The study will be published in a future issue of Cell Transplantation but is currently freely available on-line as an unedited early e-pub here.
"Injury to the spinal cord results in scar and cavity formation at the lesion site," explains study corresponding author Dr. Mary Bartlett Bunge of the University of Miami Miller School of Medicine. "Although numerous cell transplantation strategies have been developed to nullify the lesion environment, scar tissue - in basil lamina sheets - wall off the lesion to prevent further injury and, also, at the interface, scar tissue impedes axon regeneration into and out of the grafts, limiting functional recovery."
The researchers determined that the properties of a spinal cord/Schwann cell bridge interface enable regenerated and elongated brainstem axons to cross the bridge and potentially lead to an improvement in hind limb movement of rats with spinal cord injury.
Electron microscopy revealed that axons, SCs, and astrocytes were enclosed together within tunnels bounded by continuous basal lamina.
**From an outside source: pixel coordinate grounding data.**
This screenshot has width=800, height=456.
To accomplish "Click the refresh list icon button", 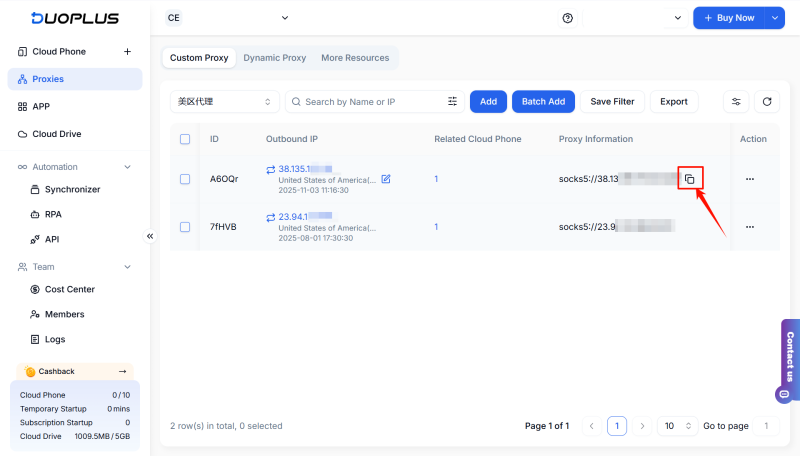I will click(x=767, y=101).
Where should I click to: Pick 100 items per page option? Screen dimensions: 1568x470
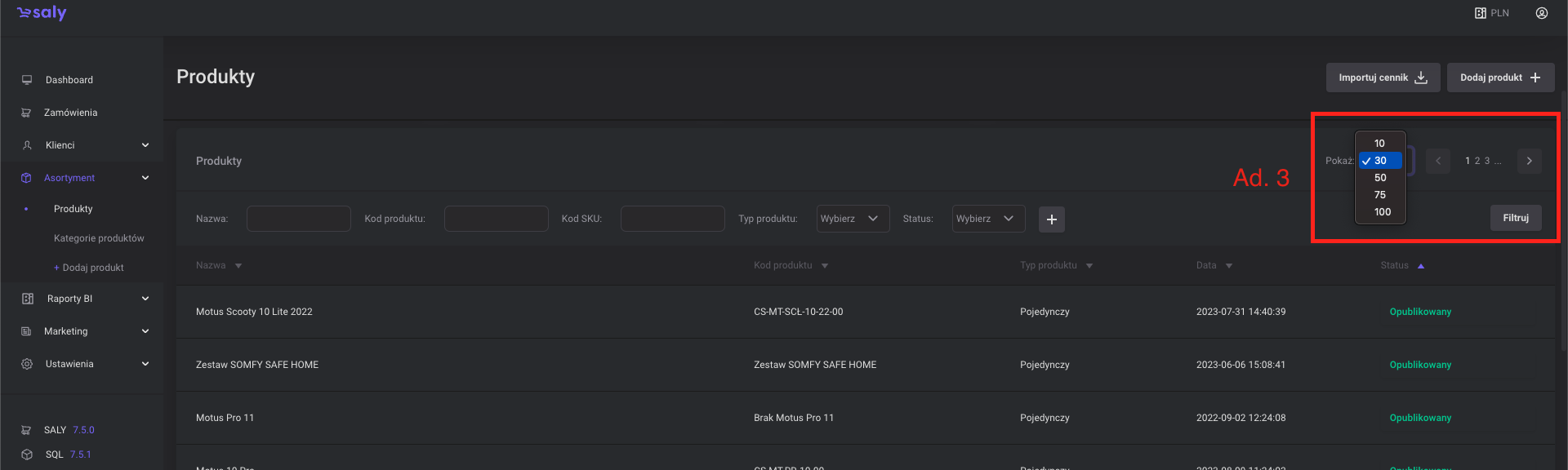point(1382,212)
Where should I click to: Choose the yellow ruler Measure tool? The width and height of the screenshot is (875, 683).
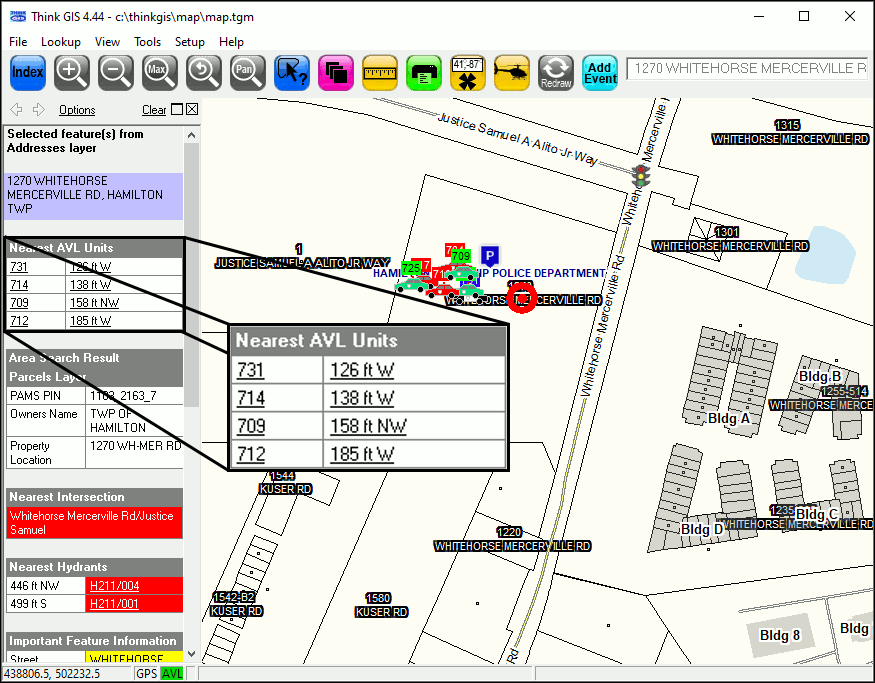pyautogui.click(x=380, y=72)
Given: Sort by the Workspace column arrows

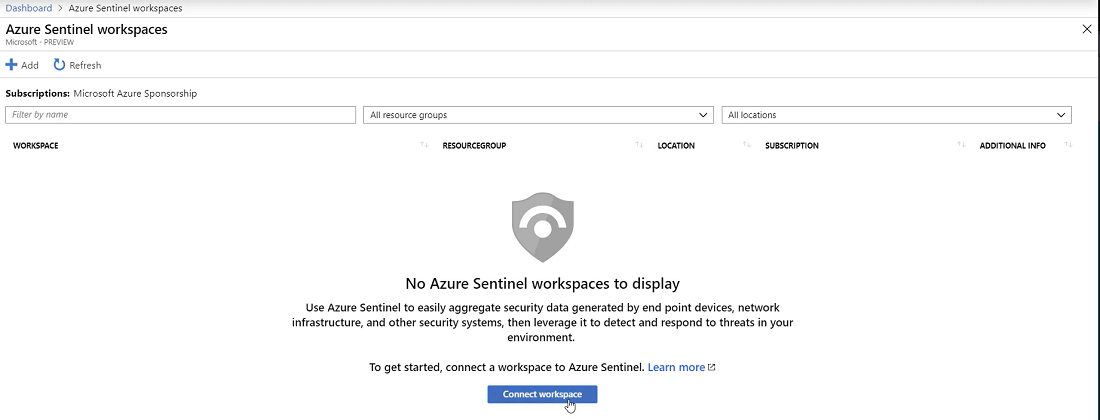Looking at the screenshot, I should click(x=425, y=146).
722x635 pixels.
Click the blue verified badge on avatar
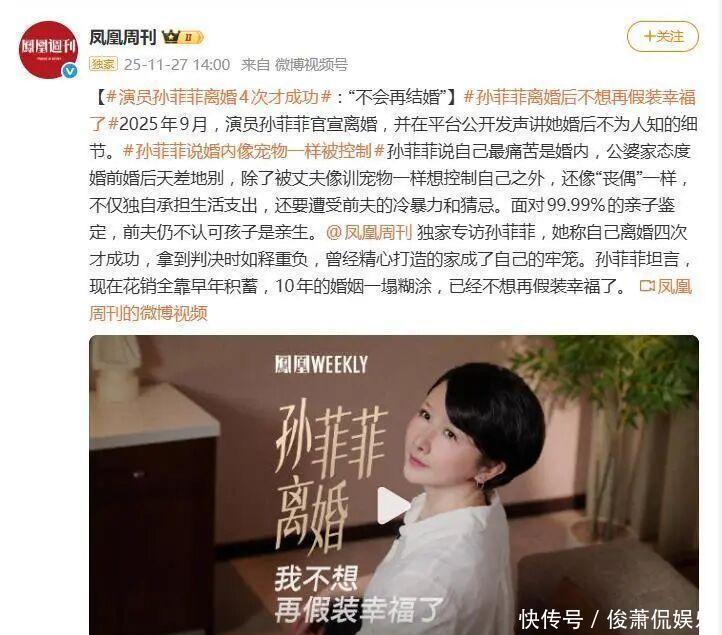pyautogui.click(x=70, y=71)
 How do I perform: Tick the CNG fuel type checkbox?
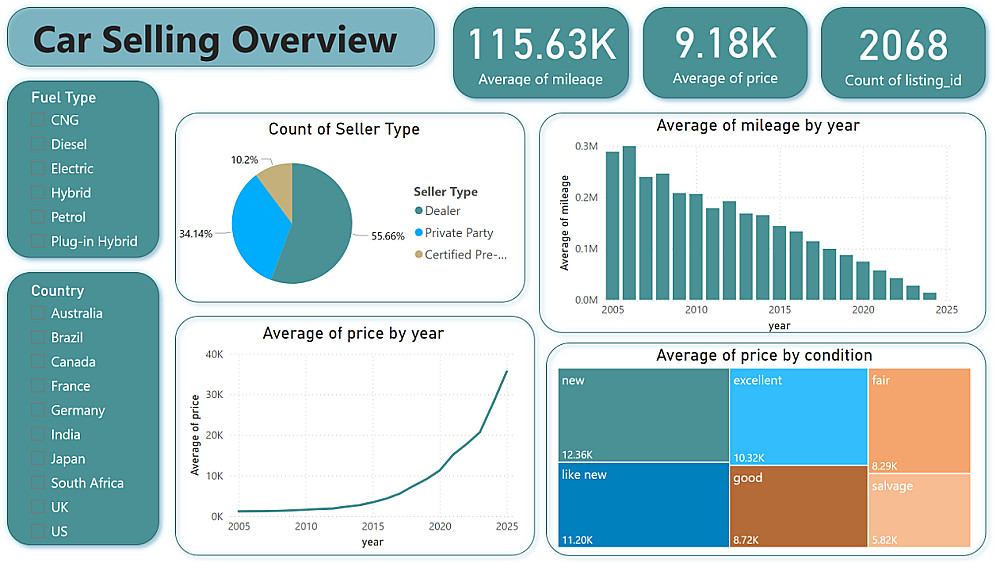(38, 120)
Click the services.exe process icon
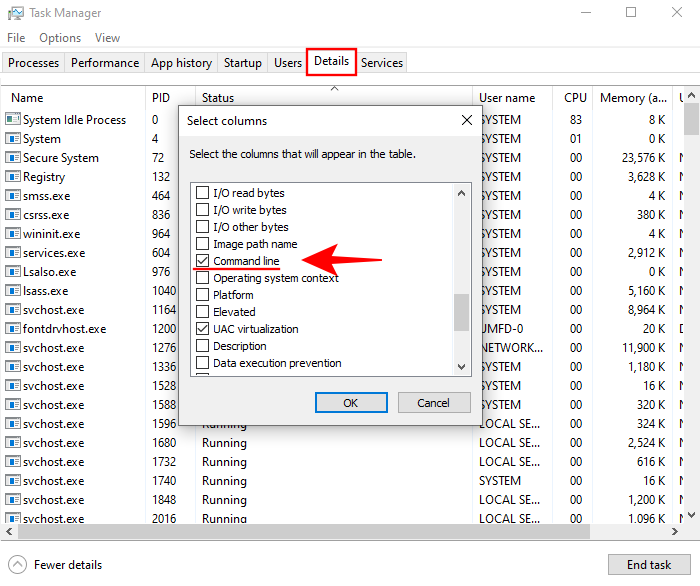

The expression of neuroglycan (NG2; a proteoglycan found on the membrane of cells) was associated with these tunnels. They subsequently determined that a "trio" of astrocyte processes, SCs and regenerating axons were "bundled" together within the tunnels of basal lamina.
"Elongation of astrocyte processes across transplant interfaces likely establishes three-dimensional structures that determine how regenerating axons become exposed to myriad growth-promoting and inhibitory cues," wrote the researchers. The researchers also noted that it was important to understand conditions that favor astrocytes to be permissive for axonal growth into lesion transplants.
"We demonstrated that the elongation of astrocyte processes into SC transplants, and the formation of NG2+ tunnels, enables brainstem axon regeneration and improvement in function," they concluded. "This study supports the clinical use of SCs for SCI repair and defines important characteristics of permissive spinal cord/graft interfaces."
"Developing the means to bridge the glial scar following chronic spinal cord injury is one of the major stumbling blocks of therapy" said Dr. John Sladek, Cell Transplantation section editor and professor of neurology and pediatrics at the University of Colorado School of Medicine. "This study provides important new insight into how this may be achieved".